Typesafe polymorphic containers:

Every class extends the base/root Object class.

Generics

Allow us to parameterize types for classes and methods (type parameterization is almost identical to templates in C++)

C++ rewrites code filling in the parameters, but Java compiler maintains each parameter as an Object type and casts variables to specified types.

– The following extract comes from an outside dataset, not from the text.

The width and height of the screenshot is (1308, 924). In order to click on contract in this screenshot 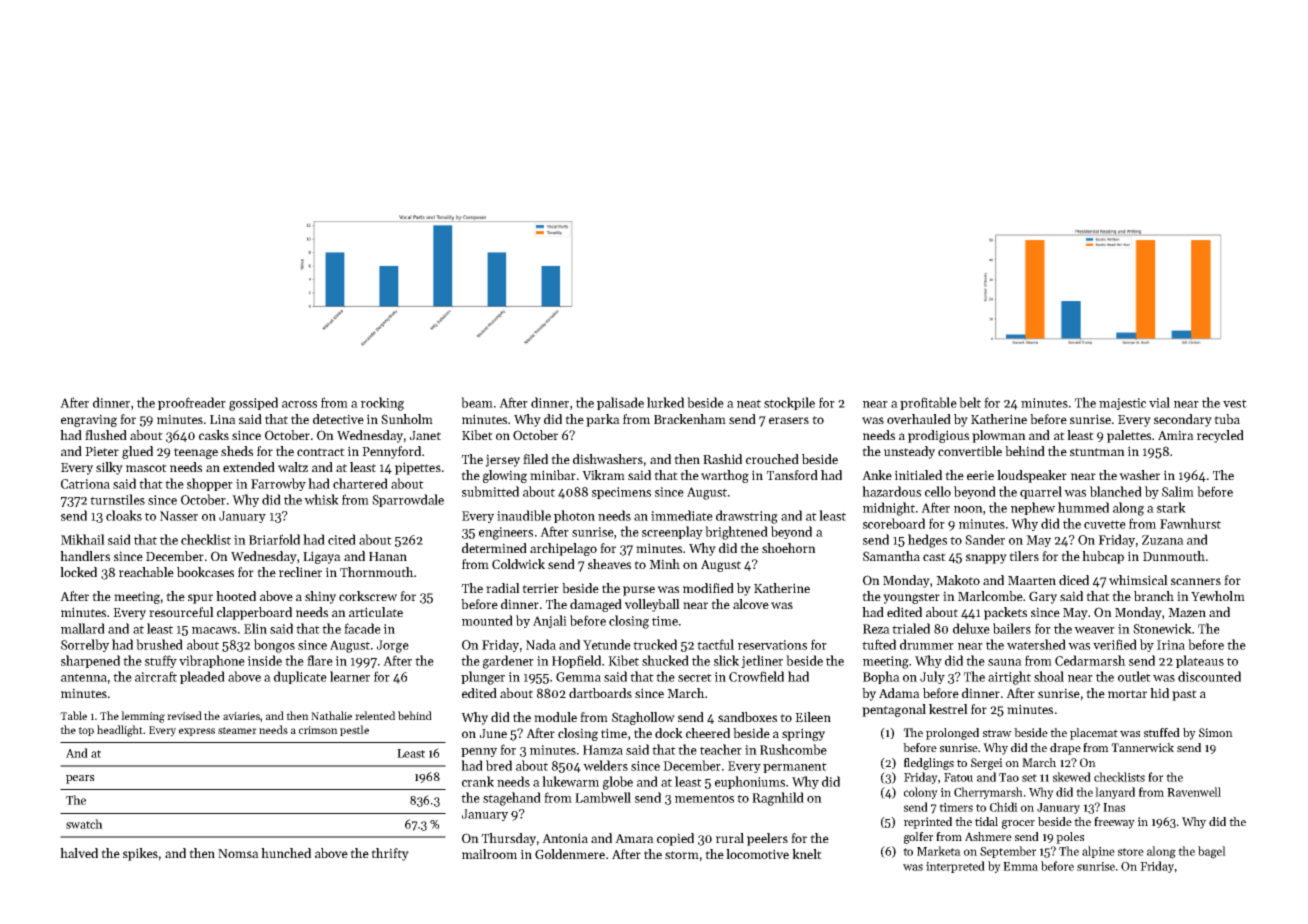, I will do `click(321, 452)`.
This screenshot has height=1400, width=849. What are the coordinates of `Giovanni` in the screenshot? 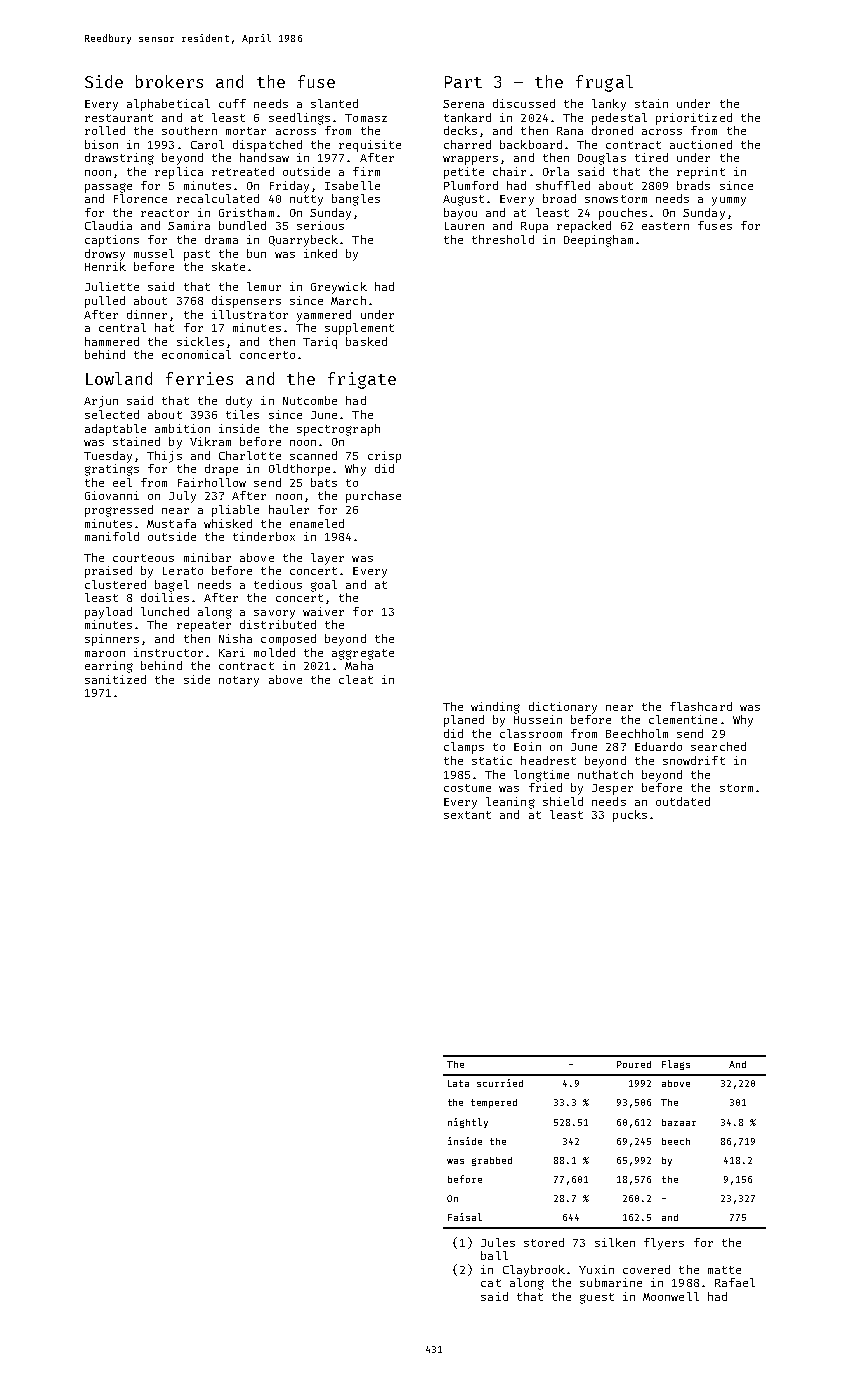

Without Generics/Templates

List l = new LinkedList()
l.add(new Integer(0));
Integer x = (Integer) l.iterator().next();
String s = (String) l.iterator().next(); // bad cast exception

With Generics/Templates

List<Integer> l = new LinkedList<Integer>()
l.add(new Integer(0));
Integer x = l.iterator().next();
String s = l.iterator().next(); // compile time error


Parameterized Method Example

public class ArrayUtil
{
    // ...
    public static <E> void print(E[] a)
    {
        for (E e : a) System.out.print(e.toString() + " ");
        System.out.println();
    }
}

Rectangle[] rects = // ...
String[] strs = // ...

// can be used either way
ArrayUtil.<Rectangle>print(rects);
ArrayUtil.print(strs);

Notice that there is a toString method assumed on all Objects. In Haskell, we had to explicitly state that a has to be of type class Show:

print :: [a] -> IO ()
print ls = sequence (map (putStr . show) ls) >> return () -- ERROR!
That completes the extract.